The first step in putting together a parallel app is to identify sequences of code, which can be executed at the same time. Consider a problem in which mainframe application programmers routinely solve, table lookup.

Table lookup is commonly used to validate data. If a data item exists in a table, then the item is valid and processing continues. Otherwise, the data item is rejected and the user is typically notified. Table lookup can be a time consuming process. Suppose you had to validate a million rows of input against a million row lookup table? The binary search routine has historically solved this problem in COBOL. But the data in the table must be sorted. How about a parallel algorithm to solve this problem?

Suppose your table contains 450,000 rows or so as shown in Figure 1. The data can be split or distributed into equal pieces for lookup purposes. The objective is to balance the load of work performed by each subtask on a separate processor. As can be seen in Figure 1, the main routine must wait for the longest subtask to complete. Therefore, each task should be given about the same amount of work.

Figure 1

TLOOK: PROC OPTIONS(MAIN);

DCL ECB1 EVENT;

DCL ECB2 EVENT;

DCL ECB3 EVENT;

DCL ECB4 EVENT;

DCL I FIXED BIN(31);

DCL X(450411) CHAR(7);

DCL NPTS FIXED BIN(31) INIT(450411);

DCL LEFT_OVER FIXED BIN(31);

DCL NPROC FIXED BIN(31) INIT(4);

DCL AZONE PIC '999999';

DCL FOUND BIT(1) INIT('0');

DCL HBOUND BUILTIN;

DCL TIME BUILTIN;

DO I = 1 TO HBOUND(X, 1);

AZONE = I;

X(I) = 'A' || AZONE;

END;

PUT SKIP LIST('START TIME: ', TIME());

/* DISTRIBUTE BLOCK, EVENLY -> BALANCE LOAD */

LEFT_OVER = NPTS;

DO I = 1 TO NPROC - 1;

LEFT_OVER = LEFT_OVER - (NPTS / NPROC);

END;

PUT SKIP LIST('FIRST 3 SIZE: ' NPTS / NPROC);

PUT SKIP LIST('LAST DIST SIZE: ', LEFT_OVER);

CALL LOOK('A187500', 1, NPTS / NPROC, FOUND) EVENT(ECB1);

CALL LOOK('A187500', NPTS / NPROC + 1, 2 * NPTS / NPROC,

FOUND) EVENT(ECB2);

CALL LOOK('A187500', 2 * NPTS / NPROC + 1, 3 * NPTS / NPROC,

FOUND) EVENT(ECB3);

CALL LOOK('A187500', 3 * NPTS / NPROC + 1, LEFT_OVER,

FOUND) EVENT(ECB4);

WAIT(ECB1, ECB2, ECB3, ECB4);

PUT SKIP LIST('FOUND= ', FOUND);

PUT SKIP LIST('STOP TIME: ', TIME());

LOOK: PROC(KEY, LO, HI, FOUND);

DCL KEY CHAR(7);

DCL LO FIXED BIN(31);

DCL HI FIXED BIN(31);

DCL FOUND BIT(1);

DCL I FIXED BIN(31);

DO I = LO TO HI WHILE(FOUND = '0'B);

IF X(I) = KEY THEN FOUND = '1'B;

END;

END LOOK;

END TLOOK:

The name of the subtask in Figure 1 is LOOK. LOOK is passed a range of items to search for the item being validated. In effect, each of the four subtasks searches a separate portion of the X array. A common variable to each subtask is bit switch FOUND. When any subtask finds a match, the FOUND switch is set to TRUE. The condition on the loop in the subtask examines FOUND after each iteration of the loop. Therefore, when any of the subtasks finds a matching item, all subtasks terminate and control returns to main.

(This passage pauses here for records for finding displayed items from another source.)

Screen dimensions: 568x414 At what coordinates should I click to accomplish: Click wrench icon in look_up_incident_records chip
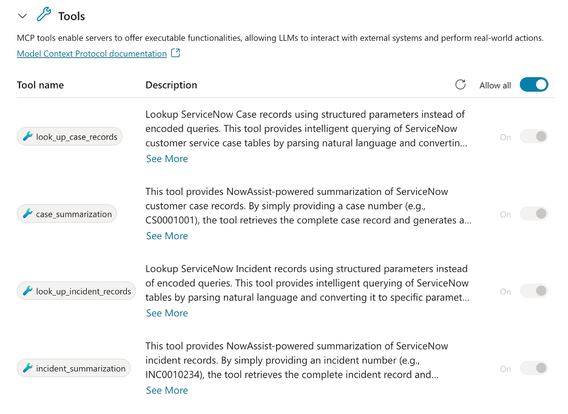click(28, 290)
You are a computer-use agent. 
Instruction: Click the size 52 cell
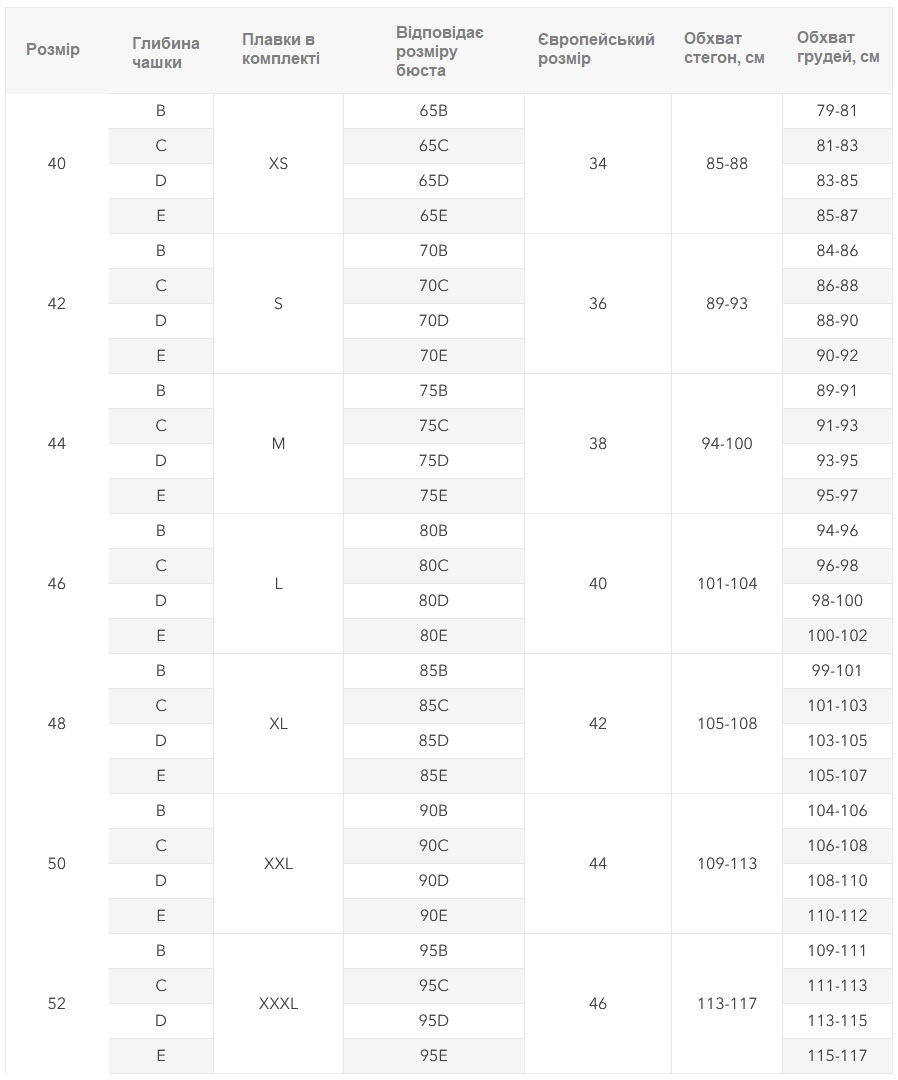[x=57, y=1004]
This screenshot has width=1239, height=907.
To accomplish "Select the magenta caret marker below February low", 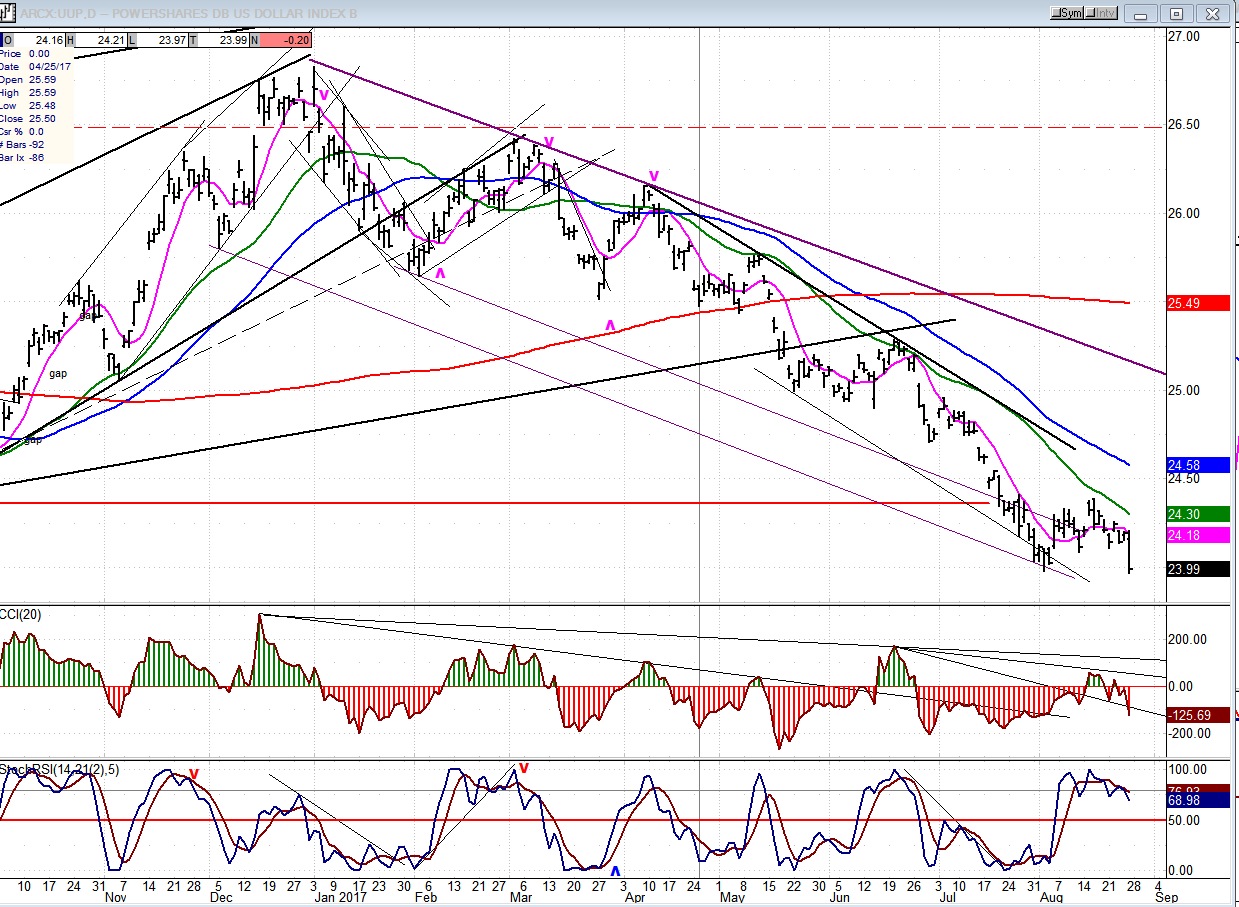I will 439,271.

The expected number of compares for a sequential table lookup is N divided by 2 where N is the number of items in the table. Under the parallel table lookup scheme, the expected number of compares is N divided by the Number of Subtasks divided by 2. Hence, it appears the parallel algorithm takes less time than a sequential table look up to find a given item. Perhaps the parallel algorithm is faster than an equivalent binary search? The expected number of compares under binary search is Log Base 2 of N. For N equal around 100 or less and 8 processors working simultaneously, the parallel table lookup is faster than the binary search with regard to expected number of compares - and the items need not be sorted. Any similar function, whose work is a function of the number of items involved, which can be broken into independent pieces, can be performed more quickly under a parallel scheme.

As it turns out, the parallel table lookup is not faster than a sequential search of the entire table. At least not today. The time to reference data across processors offsets the time savings due to the parallel algorithm. But such an algorithm will be quicker as parallel programming constructs on the mainframe become more efficient with regard to sharing data between processors.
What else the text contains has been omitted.